GEZEIGTER TEXTAUSZUG:
Software-Migration 2: Leichter Brandgeruch - Frühsignale, konkrete Migrationsgründe und Feuerwehrsituationen in Altsystemen

Auch Altsysteme wollen gepflegt sein – davon war schon in einem vorangegangenen Beitrag die Rede. Selbst dann, wenn die Funktionalität nicht mehr erweitert wird, zwingen die Obsoleszenz von Hardwarekomponenten, und, ja, auch von Softwarekomponenten sowie erkannte Fehler und Sicherheitslücken in der eigenen Software dazu, in den Code des Systems einzugreifen.

Das kann ganz einfach sein oder auch verblüffend schwierig. Meist ist es beides, wie bei anspruchsvollen Sportarten: es ist einfach, bis man es wirklich tut und dann wird es schwierig. „Aber unser Herr Meyer, der kriegt das hin, der kennt sich mit dem System aus. Ach so, der geht in Rente? Ja dann wird‘s wirklich schwierig.“

Nun stellt sich die Frage, warum Änderungen in Altsystemen oftmals eine besondere Herausforderung darstellen.

ANGEZEIGTE DATEN:
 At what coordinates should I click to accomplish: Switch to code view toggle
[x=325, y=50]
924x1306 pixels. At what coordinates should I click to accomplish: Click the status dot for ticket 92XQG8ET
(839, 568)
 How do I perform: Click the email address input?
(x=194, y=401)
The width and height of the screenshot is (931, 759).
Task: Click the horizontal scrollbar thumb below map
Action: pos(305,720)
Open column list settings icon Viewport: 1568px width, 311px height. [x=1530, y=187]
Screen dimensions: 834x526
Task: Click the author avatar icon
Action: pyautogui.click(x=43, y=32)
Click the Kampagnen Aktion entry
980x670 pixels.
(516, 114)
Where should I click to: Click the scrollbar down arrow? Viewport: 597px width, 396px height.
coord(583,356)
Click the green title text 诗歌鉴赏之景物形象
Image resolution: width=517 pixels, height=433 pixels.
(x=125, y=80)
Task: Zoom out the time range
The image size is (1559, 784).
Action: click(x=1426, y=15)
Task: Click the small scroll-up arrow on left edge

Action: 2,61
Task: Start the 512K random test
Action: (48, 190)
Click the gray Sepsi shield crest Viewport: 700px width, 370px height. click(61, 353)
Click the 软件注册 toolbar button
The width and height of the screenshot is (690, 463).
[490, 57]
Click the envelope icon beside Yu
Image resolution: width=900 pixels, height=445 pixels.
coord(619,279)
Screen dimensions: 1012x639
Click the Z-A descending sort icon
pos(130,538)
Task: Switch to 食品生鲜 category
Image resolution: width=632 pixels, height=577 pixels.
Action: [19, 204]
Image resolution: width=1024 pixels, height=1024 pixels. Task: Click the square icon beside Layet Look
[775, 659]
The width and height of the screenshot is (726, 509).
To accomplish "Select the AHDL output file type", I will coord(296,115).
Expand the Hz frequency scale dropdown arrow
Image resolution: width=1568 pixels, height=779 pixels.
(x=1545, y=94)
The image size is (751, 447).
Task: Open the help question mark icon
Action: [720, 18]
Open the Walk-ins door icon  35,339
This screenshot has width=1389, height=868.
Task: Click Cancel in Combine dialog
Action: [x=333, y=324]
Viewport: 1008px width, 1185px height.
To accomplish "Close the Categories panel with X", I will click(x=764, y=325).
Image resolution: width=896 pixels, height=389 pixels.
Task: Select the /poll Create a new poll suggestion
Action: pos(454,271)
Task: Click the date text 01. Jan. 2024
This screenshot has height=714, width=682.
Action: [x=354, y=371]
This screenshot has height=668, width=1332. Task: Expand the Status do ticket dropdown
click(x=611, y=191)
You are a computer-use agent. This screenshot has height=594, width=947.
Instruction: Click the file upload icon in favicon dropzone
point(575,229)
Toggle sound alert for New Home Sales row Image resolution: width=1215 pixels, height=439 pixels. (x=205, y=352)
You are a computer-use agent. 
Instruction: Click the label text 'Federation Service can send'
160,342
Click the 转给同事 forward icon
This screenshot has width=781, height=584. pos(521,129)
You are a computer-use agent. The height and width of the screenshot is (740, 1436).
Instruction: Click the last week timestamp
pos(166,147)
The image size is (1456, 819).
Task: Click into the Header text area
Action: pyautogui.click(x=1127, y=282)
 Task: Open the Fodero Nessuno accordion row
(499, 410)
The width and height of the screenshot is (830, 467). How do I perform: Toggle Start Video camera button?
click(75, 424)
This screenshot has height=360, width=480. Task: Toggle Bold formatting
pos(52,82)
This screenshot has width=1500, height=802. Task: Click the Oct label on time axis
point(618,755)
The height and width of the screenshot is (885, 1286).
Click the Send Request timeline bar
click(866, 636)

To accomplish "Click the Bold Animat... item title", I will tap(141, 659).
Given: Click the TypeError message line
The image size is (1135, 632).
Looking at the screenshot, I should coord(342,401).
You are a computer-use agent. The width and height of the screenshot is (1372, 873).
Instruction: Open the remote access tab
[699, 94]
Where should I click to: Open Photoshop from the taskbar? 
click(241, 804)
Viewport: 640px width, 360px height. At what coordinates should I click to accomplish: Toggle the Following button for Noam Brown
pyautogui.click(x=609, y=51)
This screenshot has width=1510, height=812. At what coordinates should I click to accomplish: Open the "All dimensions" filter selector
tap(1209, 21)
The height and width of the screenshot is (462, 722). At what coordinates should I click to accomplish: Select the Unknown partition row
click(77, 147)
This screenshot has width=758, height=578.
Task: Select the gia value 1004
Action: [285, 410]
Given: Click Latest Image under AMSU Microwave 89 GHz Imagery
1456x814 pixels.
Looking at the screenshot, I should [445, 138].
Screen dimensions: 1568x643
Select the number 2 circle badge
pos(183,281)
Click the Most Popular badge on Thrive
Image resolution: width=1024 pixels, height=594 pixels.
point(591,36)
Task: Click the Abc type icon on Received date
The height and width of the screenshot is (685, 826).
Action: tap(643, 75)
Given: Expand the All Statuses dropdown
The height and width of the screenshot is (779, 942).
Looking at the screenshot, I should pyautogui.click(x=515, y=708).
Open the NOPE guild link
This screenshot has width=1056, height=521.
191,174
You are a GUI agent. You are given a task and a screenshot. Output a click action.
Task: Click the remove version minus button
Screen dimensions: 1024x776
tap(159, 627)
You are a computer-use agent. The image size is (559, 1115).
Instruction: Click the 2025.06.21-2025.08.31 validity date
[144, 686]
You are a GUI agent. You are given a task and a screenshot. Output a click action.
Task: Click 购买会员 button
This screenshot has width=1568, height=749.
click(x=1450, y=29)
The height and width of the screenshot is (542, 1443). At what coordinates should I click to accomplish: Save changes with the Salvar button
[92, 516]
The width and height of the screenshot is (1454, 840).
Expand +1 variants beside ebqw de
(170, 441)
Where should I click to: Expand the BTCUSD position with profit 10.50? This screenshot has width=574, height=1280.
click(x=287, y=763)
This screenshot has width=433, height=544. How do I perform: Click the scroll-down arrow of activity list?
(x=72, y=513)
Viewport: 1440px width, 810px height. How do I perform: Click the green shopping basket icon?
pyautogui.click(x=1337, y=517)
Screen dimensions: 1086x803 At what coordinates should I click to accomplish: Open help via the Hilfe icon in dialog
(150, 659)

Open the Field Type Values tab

DEINE AUFGABEN:
1/ Mit welchen Sportarten vergleicht der Text zur Software-Migration Eingriffe in Altsysteme?
2/ Gib aus dem Text zur Software-Migration den Abschnitt von „Auch Altsysteme wollen“ bis „des Systems einzugreifen.“ wortgetreu wieder.

ANTWORTEN:
1/ Mit anspruchsvollen Sportarten.

2/
Auch Altsysteme wollen gepflegt sein – davon war schon in einem vorangegangenen Beitrag die Rede. Selbst dann, wenn die Funktionalität nicht mehr erweitert wird, zwingen die Obsoleszenz von Hardwarekomponenten, und, ja, auch von Softwarekomponenten sowie erkannte Fehler und Sicherheitslücken in der eigenen Software dazu, in den Code des Systems einzugreifen.